03/15/06 Bird Flu Update

03/15/06 Bird Flu Update

What's new with the bird flu. I'm Greg Martin with today's Line On Agriculture. HAZELTINE: We are doing targeted surveillance on live wild birds. We're concentrating on Alaska. We are also putting more emphasis on investigating disease outbreaks in wildlife around the country that we significant mortality rates with. That's Department of Interior biologist Sue Hazeltine. HAZELTINE: Through the National Wildlife Health Center we will be beefing up our rapid response capability through partnerships with the states and the tribes to wildlife disease outbreaks and mortality events. We'll be providing on-site training for partners that want to do these investigations and go out and look for these events. And we're enhancing our analytical facility so we'll be able to provide a much faster response in terms of diagnostics. According to the World Health Organization there have been a total of 177 confirmed cases of Avian Influenza and 98 deaths worldwide. Most of those deaths have been reported in Viet Nam. A new report by the Department of Health and Human Services doesn't mince words and says it is only a matter of time before we discover infected birds in America. The migration patterns of the wild fowl that carry the virus make its appearance here almost inevitable. In the U.S. almost all chicken flocks are being tested on a routine basis for the disease.
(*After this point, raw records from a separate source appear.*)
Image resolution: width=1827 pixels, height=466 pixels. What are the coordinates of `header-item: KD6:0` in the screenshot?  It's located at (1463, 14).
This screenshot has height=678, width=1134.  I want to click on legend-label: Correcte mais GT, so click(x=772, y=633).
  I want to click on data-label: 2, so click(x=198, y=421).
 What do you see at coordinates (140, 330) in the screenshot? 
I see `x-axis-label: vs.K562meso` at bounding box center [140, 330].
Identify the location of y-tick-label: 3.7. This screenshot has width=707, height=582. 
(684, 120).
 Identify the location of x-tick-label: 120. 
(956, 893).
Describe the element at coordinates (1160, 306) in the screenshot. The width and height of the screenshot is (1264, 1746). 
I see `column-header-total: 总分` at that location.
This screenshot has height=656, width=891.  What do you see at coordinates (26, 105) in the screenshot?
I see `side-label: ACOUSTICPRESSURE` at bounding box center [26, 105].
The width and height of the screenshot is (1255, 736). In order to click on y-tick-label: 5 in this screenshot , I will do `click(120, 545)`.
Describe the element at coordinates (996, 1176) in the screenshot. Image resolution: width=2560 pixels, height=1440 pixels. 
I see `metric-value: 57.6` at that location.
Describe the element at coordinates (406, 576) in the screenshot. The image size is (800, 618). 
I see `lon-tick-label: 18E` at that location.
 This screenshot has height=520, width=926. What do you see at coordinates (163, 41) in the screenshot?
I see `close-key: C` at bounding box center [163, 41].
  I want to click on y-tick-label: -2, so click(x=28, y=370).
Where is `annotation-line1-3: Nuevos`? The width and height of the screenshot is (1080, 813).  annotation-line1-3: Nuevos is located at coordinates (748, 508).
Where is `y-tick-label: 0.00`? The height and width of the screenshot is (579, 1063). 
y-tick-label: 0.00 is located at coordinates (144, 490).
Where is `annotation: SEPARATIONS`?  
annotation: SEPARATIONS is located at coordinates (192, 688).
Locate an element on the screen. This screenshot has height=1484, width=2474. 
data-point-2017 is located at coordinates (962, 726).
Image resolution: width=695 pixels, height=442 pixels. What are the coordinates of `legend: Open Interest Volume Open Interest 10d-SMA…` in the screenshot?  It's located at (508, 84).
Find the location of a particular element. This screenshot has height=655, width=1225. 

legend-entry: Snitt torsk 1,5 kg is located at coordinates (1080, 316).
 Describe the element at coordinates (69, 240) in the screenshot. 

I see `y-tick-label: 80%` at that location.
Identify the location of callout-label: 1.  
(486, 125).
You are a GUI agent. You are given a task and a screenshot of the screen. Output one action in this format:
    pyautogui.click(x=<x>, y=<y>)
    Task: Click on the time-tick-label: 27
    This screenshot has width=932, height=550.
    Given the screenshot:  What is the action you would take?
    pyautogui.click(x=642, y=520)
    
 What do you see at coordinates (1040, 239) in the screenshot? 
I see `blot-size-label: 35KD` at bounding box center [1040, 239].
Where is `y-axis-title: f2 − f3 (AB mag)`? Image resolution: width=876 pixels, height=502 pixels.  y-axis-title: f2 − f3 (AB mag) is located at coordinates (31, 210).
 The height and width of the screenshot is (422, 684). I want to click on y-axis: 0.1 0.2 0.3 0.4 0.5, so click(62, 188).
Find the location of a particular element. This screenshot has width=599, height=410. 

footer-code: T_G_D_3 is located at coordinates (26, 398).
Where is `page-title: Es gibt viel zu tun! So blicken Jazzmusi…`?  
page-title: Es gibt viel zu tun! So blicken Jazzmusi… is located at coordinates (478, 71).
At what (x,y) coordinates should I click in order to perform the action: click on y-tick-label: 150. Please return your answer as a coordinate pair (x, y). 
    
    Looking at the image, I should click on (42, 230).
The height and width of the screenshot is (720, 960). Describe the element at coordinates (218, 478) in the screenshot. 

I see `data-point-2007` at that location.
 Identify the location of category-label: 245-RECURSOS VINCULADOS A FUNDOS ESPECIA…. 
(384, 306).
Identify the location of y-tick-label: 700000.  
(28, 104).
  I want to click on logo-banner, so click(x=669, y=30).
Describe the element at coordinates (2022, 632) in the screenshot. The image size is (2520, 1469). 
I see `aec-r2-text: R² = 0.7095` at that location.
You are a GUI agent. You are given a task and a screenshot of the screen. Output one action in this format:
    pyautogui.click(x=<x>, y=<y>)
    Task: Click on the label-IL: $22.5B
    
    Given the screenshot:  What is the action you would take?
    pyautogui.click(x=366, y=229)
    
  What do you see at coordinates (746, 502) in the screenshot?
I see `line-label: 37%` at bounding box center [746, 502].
Should any of the highly pathogenic strains show up in a flock, the entire flock will be destroyed and all flocks within a two-mile radius will be held for weekly testing. None of the chickens from an affected farm will go into the food chain. Hazeltine says there is a risk from other animals as well and the spread to humans. HAZELTINE: We have evidence that poultry spread this strain directly to humans. It's not an easy connection but we do have evidence of that. And also that poultry and wildlife exchange this strain back and forth. So that means we have a higher potential for this organism to mix in different species, recombine, perhaps the possibility of mutation and that raises everybody's concern about it's ability to acquire the ability to move human to human. For the latest information on Avian Influenza visit the official website being managed by the Department of Health and Human Services. www.pandemicflu.gov.